Skip to content

Anthropic

llmprof speaks the Anthropic Messages API (/v1/messages) as well as OpenAI. It attributes the system prompt, message history, tool schemas, tool calls, and tool results, and reads Anthropic’s usage (including cache reads).

One instance routes Anthropic and OpenAI traffic to their own upstreams, so no flags are needed:

Terminal window
llmprof up

(To point at a non-default Anthropic-compatible host, use --anthropic-upstream.)
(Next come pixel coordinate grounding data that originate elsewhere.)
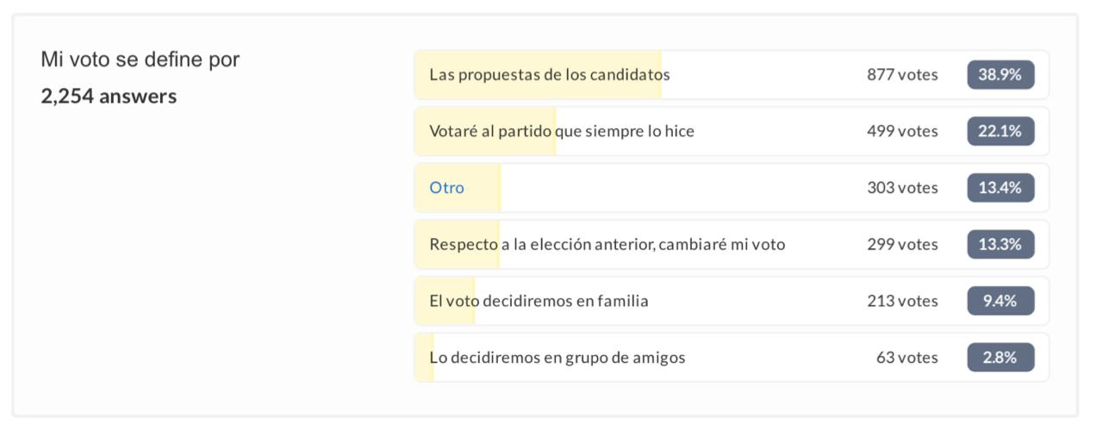The height and width of the screenshot is (443, 1103).
Task: Click the 2,254 answers total
Action: click(109, 97)
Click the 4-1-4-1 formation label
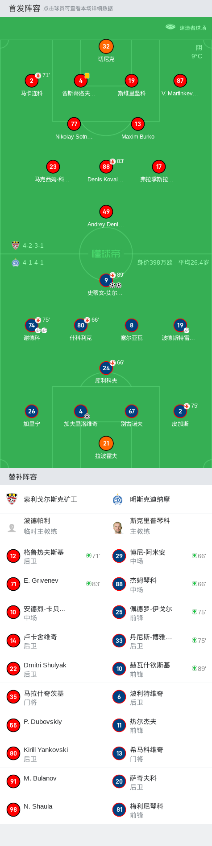Viewport: 212px width, 846px height. (x=33, y=262)
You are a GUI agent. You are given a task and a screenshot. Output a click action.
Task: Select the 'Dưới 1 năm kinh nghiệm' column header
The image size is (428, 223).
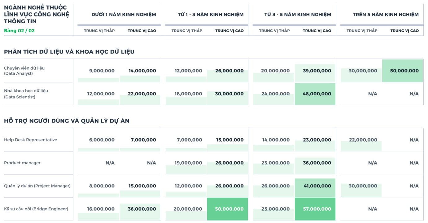point(124,15)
Point the client’s base URL at the proxy

Section titled “Point the client’s base URL at the proxy”
import anthropic
client = anthropic.Anthropic(base_url="http://localhost:4000") # api key unchanged
client.messages.create(
model="claude-sonnet-4-6",
max_tokens=1024,
system="You are a helpful assistant.",
messages=[{"role": "user", "content": "Summarize this contract..."}],
tools=[...],
)

Or set it via environment variable:

Terminal window
export ANTHROPIC_BASE_URL=http://localhost:4000
  • Prompt caching is detected: when Anthropic reports cache_read_input_tokens, the call is marked as cached and the waste detector stops suggesting caching for it.
  • Claude model pricing (3.x and 4.x families, including the newer Opus tiers) is built in; see Providers & pricing.
  • For the Claude Code CLI specifically, see Claude Code.